**Exercise passage**

Friday, March 12, 2010

Ephesians 4

In Ephesians 4, Paul is writing a letter to the church. (Seems like that's all that man ever did...babysit the hard-headed, stiff-neck church.) He is talking about walking a life that is worthy of our calling to live a holy and righteous life. Some of the things that stand out to me in this chapter is:
  • Verse 2: be humble, unselfish and gentle; be patient and love people right where they are - right through all of their faults. I fail miserably at this. I'm better than I used to be, but I've still got a lot of work to do. And WHO AM I that I would lay the hammer down on someone out of anger or walk away from a relationship when they seem "jacked up"? I know there are plenty of folks that should have and sometimes still want to throw their hands up in the air on me.
  • Verse 3: shows me that peace and unity don't come easily and naturally outside of the Holy Spirit. He tells us to guard the harmony and oneness. This means that they are the very things the enemy attacks in hopes of stopping the Body of Christ. Guarding it also means that I should treasure it and understand that it is valuable. You don't guard your trash, do you? No, you guard your valuables. After all, a house (or body) divided against itself will fall. The next several verses help support this.
  • Verse 11: lists the gifts that the Lord gives. He appoints them to certain men(women). (Apostles, prophets, evangelists, pastors and teachers) ALL of these people are needed in order for the saints to be fully equipped and perfected. Ther are all equally important. The word says that there in no honor for a prophet in his own home...why is that? Why are we so shallow that we can't give honor to the people that God has obviously given these gifts to?
  • Verse 13: is a great reminder that Christ is the standard that we are to measure ourselves against. Everything and everyone else falls short in stature. So why do I still sometimes try to measure my worth, giftings and abilities against what I see in someone else?
  • Verse 14: reminds me that I must be a woman of the Word so I will know truth (truth that can only come thru Christ, since He is the Truth) and not fall for wayward teachings. These can even come from within the Body of Christ. I've got to be a woman of the Word!

**Listed records**
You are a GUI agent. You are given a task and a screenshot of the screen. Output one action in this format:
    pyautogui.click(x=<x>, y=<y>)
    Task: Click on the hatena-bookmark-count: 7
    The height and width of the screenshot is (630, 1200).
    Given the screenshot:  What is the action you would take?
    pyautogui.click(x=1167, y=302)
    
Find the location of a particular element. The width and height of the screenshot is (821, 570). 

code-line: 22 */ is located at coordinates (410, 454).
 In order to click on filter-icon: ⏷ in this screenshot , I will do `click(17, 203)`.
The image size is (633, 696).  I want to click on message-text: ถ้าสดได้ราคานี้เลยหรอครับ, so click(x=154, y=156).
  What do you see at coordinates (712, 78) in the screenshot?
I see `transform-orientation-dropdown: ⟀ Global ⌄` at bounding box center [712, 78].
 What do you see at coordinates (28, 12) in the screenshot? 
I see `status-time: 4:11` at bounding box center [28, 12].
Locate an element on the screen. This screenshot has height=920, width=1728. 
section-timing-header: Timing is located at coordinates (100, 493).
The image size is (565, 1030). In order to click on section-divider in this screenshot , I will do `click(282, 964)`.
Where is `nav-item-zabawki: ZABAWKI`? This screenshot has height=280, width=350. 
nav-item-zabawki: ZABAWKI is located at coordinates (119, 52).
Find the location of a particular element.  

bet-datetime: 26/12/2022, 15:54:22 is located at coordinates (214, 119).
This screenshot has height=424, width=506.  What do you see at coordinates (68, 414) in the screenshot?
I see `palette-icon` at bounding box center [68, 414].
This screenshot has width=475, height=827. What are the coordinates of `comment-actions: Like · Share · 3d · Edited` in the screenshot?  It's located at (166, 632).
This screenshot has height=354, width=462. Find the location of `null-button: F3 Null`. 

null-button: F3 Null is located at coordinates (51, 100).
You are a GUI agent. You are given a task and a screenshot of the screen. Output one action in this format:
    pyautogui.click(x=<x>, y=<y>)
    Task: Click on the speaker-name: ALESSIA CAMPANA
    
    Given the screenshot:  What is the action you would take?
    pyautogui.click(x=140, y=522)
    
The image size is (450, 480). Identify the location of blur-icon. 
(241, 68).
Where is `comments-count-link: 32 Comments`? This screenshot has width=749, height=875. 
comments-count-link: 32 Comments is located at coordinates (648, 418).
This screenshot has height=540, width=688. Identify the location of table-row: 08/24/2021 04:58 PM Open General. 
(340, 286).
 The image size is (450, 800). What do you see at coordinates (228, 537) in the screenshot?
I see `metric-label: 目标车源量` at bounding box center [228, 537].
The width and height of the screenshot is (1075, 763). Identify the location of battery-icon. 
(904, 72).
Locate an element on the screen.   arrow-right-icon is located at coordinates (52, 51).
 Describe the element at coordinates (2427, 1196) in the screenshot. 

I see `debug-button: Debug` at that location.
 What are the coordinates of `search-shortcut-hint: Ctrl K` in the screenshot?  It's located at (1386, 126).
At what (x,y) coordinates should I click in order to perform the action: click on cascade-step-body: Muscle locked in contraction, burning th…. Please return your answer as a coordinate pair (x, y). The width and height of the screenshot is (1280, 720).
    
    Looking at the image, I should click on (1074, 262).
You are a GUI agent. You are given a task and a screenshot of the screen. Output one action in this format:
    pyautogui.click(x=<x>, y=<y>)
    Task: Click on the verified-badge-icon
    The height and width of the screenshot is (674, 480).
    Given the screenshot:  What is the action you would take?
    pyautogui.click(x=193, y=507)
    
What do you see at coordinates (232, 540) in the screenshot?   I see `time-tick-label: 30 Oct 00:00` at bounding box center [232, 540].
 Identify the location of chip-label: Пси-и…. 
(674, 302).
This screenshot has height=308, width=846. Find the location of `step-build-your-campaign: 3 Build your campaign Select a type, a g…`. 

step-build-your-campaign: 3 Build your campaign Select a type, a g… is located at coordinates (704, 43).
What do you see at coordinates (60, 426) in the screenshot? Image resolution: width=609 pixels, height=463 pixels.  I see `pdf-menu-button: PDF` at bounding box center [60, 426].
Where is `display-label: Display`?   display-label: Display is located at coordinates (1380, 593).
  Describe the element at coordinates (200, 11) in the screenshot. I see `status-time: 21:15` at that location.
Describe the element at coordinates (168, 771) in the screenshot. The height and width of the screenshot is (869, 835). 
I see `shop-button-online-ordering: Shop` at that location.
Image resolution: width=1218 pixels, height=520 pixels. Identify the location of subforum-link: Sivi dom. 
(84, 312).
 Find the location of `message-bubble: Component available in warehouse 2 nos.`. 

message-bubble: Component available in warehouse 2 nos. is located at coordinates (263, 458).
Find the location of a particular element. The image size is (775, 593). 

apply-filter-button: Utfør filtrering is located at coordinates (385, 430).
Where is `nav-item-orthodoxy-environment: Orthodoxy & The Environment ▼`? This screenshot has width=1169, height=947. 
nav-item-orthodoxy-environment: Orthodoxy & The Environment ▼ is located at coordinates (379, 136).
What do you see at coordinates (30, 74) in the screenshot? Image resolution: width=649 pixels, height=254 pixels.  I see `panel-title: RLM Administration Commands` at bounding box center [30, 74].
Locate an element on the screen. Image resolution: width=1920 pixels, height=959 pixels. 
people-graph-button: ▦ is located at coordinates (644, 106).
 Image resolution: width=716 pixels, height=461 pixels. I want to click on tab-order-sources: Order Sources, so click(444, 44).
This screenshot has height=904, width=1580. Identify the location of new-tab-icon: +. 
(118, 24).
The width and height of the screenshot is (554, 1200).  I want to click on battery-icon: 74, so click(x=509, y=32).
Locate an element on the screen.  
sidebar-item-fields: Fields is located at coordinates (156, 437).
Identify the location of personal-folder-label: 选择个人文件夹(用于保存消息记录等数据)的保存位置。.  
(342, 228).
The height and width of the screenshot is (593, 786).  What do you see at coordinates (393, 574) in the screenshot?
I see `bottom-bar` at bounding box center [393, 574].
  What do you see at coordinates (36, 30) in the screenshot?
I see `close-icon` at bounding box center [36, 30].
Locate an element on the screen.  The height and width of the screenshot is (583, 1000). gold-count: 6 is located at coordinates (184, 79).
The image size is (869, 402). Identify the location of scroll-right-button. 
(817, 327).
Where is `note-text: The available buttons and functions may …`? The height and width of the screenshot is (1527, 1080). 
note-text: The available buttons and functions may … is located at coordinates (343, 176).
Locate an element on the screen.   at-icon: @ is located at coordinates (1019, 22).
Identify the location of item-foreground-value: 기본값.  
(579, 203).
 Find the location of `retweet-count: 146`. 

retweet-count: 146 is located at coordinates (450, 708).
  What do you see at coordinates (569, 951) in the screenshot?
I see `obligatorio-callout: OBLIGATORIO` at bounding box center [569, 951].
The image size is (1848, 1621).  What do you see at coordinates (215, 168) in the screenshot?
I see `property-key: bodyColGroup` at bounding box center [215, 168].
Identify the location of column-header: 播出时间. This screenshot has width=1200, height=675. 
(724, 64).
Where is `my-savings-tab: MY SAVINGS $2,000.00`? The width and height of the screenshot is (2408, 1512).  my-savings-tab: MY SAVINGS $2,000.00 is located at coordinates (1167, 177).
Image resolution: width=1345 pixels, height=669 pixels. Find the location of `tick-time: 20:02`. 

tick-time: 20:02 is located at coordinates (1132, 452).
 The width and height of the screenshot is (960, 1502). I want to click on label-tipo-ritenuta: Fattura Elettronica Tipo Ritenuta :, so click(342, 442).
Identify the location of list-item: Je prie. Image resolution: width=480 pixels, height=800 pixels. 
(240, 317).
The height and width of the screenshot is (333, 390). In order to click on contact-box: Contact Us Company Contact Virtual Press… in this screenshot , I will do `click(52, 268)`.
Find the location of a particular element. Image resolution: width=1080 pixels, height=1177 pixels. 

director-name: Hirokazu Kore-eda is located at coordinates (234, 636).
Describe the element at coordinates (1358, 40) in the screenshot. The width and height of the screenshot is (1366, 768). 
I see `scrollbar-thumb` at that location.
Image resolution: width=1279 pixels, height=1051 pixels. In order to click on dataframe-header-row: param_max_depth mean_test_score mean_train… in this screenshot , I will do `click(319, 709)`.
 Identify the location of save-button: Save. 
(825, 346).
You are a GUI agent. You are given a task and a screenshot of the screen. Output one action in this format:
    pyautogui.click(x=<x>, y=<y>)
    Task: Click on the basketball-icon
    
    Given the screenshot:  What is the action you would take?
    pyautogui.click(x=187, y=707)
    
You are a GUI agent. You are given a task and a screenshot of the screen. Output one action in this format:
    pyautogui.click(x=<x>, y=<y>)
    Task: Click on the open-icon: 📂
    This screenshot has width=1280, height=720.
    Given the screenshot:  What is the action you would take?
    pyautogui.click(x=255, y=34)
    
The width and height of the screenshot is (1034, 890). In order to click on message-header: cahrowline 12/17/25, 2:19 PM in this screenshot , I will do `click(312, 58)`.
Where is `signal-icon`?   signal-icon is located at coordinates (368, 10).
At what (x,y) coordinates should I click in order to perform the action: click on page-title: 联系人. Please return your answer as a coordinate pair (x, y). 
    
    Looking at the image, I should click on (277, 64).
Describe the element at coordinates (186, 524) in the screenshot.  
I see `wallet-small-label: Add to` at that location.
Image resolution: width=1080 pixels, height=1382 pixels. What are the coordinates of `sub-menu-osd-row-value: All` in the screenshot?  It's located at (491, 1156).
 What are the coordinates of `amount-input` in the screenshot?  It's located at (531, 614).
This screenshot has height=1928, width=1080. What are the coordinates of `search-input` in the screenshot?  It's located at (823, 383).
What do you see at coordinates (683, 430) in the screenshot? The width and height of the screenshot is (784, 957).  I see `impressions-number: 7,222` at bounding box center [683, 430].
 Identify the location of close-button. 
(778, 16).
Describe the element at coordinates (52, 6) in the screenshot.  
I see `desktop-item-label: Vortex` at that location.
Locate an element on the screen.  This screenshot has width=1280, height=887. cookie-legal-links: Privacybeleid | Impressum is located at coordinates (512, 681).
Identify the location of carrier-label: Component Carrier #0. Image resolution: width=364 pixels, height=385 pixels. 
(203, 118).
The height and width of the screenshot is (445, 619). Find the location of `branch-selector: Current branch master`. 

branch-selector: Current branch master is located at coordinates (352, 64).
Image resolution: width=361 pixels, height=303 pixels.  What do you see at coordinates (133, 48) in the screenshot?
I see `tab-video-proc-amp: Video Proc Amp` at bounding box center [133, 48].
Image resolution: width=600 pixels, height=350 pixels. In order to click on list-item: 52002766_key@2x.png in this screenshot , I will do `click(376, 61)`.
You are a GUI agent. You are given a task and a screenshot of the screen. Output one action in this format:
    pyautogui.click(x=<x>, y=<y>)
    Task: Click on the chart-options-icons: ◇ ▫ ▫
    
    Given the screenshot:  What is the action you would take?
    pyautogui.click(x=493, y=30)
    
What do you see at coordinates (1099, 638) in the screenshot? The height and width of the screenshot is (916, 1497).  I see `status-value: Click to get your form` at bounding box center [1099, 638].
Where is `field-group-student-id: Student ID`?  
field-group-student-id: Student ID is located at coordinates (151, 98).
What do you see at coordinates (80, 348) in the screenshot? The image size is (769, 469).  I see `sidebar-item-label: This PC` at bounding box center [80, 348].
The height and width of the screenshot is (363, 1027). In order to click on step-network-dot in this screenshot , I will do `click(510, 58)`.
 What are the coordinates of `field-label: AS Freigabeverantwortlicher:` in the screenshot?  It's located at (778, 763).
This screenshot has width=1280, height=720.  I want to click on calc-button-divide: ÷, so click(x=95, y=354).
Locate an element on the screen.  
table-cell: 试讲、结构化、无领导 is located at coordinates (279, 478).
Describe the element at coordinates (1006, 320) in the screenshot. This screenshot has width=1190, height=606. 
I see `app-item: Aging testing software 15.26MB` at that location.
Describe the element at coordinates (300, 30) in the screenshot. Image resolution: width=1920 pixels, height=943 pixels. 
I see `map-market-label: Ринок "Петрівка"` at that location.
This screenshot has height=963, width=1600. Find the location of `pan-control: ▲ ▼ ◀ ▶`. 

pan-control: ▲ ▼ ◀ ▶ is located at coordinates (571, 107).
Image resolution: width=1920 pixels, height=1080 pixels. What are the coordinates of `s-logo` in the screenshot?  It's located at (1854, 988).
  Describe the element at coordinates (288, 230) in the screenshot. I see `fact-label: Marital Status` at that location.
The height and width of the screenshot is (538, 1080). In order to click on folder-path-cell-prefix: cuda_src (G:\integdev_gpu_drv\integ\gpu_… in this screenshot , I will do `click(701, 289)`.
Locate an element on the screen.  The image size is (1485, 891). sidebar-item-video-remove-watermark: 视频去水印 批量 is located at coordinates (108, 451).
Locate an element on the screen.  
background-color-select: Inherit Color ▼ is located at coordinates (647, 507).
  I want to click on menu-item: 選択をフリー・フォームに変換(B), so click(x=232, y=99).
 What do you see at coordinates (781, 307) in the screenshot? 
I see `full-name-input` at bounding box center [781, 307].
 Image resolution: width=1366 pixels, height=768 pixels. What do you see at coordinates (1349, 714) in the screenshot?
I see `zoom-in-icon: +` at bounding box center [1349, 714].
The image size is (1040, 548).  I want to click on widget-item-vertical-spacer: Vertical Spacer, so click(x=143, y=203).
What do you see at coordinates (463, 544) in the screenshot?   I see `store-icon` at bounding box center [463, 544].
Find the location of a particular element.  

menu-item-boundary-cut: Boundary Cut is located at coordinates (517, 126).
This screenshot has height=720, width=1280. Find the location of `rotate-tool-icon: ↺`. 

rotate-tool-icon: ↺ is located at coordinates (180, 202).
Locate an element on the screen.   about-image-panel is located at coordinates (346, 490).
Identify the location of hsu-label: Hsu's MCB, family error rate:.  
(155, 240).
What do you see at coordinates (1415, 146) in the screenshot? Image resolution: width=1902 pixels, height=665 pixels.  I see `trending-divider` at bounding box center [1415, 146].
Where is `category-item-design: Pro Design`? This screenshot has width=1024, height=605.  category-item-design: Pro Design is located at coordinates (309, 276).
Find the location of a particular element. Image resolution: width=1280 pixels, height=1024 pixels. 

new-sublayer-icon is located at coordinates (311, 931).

**Actions to take**
(A) What is the Spanish translation of the sentence "You don't guard your trash, do you?" from the post on Ephesians 4?
(B) Do these statements agree with the post on Ephesians 4? Answer yes or no for each, and quote the deciding words. (i) The writer says she has mastered loving people through all of their faults. (ii) Pastors are among the gifts the post lists under Verse 11. (iii) According to the post, wayward teachings can arise inside the Body of Christ.
(C) How would you carry the post on Ephesians 4 forward from its final sentence, in the same voice and style?

**Per-task answers**
(A) No proteges tu basura, ¿verdad?

(B)
(i) No: "I fail miserably at this."
(ii) Yes: "Apostles, prophets, evangelists, pastors and teachers"
(iii) Yes: "These can even come from within the Body of Christ."

(C)
  • Verse 16: shows me that we are all part of a Body that is so intricately women together that every aspect of me (that God gave me) fits within His plan for His Body. Wow - ponder that for a second! In Him, there's no such thing as accidents or coincidence. He did not create or condone my sin, but He sure uses it to grow and mature the Body of Christ! He takes that which was intended for death and destruction and uses it for life and restoration! Can Buddah do that? Oh wait, he's dead!
  • Verse 18: shows that the world's alienation from Him and their ignorance of Him is all a choice. It is willful blindness and self-banishing. They find it far easier to live through their fleshly desires and ignore God.
  • Verse 20-22: reminds us that if we've really accepted Him as the Truth, we are to no longer live that type of life.
  • Verse 23: Constantly, let me say it again...Constantly renew your mind and put on the new holy and righteous nature of God. "Put on" tells me it doesn't come naturally. It's a choice and requires action on my part.
  • Verse 25-28: talks about sins: lying, anger, stealing - don't give the enemy a foothold into your life by participating in these sins. I use the "participating" because it is our choice to operate in these sins...
  • Verse 29: "worthless talk" stood out to me. Well, what does God consider to be "of worth"? The scripture goes on to tell us - "But only such speech as is good and beneficial to the spiritual progress of others." Ouch! My speech is often careless and worthless...yuck!
  • Verse 30: This struck me how in this laundry list of sins, "do not grieve the Holy Spirit" shows up. Yes, these sins obviously grieve the Spirit BUT when we grieve Him by putting Him in a box and limiting His power and access in lives...when we ignore Him...it is sin as well!